To quote the plugin page:
Summary
Enables caching of files on transient executors for use on subsequent builds to improve performance
Features
- Item storage extension point supporting on master storage and AWS S3
- Cache Wrapper for free style jobs that manages the cache
Arbitrary File Cache where user specifies paths to be cached
- UI on Job page to review the job's caches
- Supports Pipeline jobs with a cache directive
- Cache Extension Point for other plugins to provide opinionated caching capability such as Gradle caches
- Incremental storing of cache into storage to minimize data movement
However, these are for files created by the jobs, not needed by them. In order to use it in your case, you might need a few dummy jobs specifically for downloading the content from the arbitrary URLs, and then caching them in your Jenkins cache. I guess you'd have to write the script for that.

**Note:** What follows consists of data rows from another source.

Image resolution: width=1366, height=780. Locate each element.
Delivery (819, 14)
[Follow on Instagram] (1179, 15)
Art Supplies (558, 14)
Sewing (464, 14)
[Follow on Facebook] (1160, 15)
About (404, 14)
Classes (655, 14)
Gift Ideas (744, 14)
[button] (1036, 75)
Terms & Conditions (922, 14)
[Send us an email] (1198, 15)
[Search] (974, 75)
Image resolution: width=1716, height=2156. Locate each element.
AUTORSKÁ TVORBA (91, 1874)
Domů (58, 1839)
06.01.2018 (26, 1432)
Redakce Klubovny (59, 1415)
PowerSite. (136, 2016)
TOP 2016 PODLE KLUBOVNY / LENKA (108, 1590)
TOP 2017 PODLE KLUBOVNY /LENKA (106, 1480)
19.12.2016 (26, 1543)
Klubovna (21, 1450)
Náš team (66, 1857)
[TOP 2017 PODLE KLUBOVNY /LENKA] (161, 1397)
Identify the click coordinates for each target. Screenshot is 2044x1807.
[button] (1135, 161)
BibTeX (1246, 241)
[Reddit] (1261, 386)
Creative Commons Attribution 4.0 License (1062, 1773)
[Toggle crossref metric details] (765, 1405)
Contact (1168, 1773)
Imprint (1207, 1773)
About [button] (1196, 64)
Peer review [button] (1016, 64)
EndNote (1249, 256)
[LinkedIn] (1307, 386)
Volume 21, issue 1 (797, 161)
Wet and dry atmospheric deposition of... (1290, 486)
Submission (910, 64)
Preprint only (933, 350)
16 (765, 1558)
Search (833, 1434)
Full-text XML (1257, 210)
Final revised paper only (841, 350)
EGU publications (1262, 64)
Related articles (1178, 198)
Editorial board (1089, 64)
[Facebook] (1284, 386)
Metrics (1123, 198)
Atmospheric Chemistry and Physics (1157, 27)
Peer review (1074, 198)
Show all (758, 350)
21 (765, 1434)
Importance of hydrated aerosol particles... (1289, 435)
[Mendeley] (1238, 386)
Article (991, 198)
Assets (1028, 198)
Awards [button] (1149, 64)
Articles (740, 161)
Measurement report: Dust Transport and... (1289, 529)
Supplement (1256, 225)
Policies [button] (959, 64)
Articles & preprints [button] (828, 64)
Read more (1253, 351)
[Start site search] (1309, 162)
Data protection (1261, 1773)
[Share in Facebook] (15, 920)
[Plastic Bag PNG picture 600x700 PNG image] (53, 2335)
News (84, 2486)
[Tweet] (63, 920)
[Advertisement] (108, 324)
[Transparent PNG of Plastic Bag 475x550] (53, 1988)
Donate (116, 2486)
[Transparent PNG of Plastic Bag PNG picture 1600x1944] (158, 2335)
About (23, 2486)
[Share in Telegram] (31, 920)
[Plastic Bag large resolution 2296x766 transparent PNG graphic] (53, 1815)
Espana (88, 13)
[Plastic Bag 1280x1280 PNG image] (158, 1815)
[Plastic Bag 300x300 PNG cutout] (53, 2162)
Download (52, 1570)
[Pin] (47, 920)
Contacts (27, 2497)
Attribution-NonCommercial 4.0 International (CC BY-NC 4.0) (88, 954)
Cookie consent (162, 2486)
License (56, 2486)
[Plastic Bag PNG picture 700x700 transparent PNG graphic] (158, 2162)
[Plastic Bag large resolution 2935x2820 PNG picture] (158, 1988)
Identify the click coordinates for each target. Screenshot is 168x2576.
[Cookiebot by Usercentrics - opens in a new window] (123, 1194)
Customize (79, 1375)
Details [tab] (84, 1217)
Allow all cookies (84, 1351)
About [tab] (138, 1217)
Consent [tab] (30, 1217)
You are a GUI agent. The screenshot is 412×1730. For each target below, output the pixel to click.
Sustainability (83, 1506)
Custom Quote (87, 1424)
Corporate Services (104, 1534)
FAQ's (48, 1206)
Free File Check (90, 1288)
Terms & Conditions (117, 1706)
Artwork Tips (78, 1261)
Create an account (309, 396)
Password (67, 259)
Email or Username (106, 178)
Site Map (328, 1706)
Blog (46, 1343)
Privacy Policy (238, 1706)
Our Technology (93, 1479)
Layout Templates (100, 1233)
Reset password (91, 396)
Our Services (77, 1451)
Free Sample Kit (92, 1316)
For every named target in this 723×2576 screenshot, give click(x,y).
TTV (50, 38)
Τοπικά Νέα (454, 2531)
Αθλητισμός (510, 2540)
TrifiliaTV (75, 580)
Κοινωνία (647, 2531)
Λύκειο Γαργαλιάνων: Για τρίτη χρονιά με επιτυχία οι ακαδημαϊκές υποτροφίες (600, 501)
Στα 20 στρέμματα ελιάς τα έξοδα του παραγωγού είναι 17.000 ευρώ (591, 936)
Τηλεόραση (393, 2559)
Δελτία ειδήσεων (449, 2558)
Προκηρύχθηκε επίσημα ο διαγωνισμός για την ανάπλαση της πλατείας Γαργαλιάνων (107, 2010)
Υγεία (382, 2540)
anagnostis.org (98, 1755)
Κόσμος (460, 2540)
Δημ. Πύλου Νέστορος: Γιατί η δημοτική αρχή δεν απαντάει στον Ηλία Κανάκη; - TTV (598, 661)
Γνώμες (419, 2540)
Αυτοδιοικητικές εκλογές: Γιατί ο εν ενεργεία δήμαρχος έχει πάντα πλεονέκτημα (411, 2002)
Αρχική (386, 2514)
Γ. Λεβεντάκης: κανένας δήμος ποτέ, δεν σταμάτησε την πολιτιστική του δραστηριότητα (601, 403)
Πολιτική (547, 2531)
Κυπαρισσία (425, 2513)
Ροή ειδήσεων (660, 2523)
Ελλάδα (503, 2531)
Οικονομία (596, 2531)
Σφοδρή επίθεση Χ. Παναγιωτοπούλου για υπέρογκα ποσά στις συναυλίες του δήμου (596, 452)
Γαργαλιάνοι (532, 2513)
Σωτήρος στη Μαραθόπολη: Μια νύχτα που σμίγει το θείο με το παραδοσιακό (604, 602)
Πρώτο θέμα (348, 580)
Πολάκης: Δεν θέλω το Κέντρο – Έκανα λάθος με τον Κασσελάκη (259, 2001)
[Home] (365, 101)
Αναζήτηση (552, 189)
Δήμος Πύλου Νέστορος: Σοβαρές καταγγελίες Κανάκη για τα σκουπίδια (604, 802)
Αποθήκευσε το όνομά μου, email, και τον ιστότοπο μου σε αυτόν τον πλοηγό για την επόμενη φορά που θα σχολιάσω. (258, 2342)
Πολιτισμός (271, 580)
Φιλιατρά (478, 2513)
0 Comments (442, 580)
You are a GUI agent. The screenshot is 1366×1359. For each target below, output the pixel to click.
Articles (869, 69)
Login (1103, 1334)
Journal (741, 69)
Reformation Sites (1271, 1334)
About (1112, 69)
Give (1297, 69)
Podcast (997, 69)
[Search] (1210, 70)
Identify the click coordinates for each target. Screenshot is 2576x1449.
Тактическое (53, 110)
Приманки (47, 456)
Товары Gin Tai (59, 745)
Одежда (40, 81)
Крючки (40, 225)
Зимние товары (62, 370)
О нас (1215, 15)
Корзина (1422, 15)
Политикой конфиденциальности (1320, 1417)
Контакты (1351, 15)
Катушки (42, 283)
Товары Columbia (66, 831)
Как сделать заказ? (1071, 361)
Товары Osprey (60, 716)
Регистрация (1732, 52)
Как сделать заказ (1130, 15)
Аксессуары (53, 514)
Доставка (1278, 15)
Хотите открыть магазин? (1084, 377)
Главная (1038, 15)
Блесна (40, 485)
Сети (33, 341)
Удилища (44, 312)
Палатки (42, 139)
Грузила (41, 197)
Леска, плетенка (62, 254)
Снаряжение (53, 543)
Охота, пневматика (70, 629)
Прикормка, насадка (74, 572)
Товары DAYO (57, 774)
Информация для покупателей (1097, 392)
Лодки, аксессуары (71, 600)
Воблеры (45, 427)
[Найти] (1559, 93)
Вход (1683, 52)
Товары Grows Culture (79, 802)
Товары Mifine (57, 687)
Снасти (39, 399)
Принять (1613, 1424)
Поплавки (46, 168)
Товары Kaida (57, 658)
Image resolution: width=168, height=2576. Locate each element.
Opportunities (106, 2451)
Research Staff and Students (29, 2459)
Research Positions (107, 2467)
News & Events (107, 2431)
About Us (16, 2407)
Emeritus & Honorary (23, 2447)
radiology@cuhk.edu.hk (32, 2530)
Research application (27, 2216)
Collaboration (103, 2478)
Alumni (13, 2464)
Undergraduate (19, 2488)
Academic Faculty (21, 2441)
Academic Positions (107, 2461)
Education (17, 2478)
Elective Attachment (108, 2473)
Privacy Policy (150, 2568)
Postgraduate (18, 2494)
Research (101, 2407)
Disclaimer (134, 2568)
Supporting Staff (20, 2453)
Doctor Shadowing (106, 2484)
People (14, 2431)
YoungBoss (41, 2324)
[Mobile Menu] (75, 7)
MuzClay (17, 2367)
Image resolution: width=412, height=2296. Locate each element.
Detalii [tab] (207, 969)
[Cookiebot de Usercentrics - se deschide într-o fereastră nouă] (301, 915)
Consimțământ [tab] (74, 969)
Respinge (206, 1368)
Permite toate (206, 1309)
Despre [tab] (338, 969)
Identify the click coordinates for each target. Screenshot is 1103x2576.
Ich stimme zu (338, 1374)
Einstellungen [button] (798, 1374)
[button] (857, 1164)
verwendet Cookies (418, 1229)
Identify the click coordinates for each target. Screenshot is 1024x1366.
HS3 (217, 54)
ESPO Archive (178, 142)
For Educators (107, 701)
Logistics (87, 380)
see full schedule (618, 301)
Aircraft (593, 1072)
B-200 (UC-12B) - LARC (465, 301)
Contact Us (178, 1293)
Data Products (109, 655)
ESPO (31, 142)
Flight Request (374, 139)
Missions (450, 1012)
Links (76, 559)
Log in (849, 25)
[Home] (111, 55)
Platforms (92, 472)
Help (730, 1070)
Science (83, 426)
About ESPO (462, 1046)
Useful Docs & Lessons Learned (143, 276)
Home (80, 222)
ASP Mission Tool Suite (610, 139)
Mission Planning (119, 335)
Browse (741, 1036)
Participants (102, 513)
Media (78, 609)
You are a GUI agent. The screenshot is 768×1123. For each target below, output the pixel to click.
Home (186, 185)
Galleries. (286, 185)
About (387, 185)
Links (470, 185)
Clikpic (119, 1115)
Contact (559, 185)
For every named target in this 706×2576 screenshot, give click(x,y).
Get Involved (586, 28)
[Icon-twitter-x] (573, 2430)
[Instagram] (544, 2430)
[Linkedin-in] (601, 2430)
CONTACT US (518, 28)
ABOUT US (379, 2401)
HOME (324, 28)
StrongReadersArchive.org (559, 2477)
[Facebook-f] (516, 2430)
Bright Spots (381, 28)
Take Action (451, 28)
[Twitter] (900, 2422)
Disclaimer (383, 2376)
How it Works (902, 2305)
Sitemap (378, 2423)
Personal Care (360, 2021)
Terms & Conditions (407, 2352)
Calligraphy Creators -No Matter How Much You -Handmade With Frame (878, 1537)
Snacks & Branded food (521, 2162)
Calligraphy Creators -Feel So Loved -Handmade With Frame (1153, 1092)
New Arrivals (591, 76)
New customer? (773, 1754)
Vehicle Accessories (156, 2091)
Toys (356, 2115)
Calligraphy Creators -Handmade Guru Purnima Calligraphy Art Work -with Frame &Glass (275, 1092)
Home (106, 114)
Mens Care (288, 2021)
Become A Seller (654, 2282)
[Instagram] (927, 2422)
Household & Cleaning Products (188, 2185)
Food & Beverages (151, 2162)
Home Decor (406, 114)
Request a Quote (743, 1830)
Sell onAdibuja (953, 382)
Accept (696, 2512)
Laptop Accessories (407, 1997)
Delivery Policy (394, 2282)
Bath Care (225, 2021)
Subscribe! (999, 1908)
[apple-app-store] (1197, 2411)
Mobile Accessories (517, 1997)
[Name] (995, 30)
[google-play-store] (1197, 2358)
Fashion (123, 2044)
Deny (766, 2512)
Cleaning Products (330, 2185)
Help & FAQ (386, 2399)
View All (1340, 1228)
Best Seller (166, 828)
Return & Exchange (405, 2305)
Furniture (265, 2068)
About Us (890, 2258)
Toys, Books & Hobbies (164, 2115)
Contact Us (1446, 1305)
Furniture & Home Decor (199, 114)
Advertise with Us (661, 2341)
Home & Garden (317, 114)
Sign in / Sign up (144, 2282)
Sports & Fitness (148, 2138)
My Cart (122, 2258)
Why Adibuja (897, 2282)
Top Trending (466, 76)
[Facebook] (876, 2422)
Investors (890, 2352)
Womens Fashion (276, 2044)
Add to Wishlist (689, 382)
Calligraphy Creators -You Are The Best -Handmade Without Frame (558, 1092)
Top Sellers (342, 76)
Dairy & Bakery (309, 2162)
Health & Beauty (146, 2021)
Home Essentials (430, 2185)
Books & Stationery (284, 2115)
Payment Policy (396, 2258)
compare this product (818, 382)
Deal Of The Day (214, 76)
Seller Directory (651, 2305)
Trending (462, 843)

To be frank, I've never used this plugin, and what I describe above doesn't seem to be an elegant solution. Your question specifically ask for a Jenkins plugin, however I believe the general problem is how to cache job dependencies in Jenkins. If you agree to this wider interpretation, there are some other options.
I have often solved the problem you mention using a combination of managed scripts and persistent storage which Jenkins and workers have access to, in Jenkins. If you need really arbitrary dependency management, a tool like Spack or EasyBuild may be useful. Although these have evolved in the HPC domain, they do quite well at caching dependencies for workloads.
However, since you mention just a few dependencies (specific sqlite versions e.g.), I think it may be worth your time to write a script which does the caching for you and, together with globally-available persistent storage, do the caching and retrieval that way.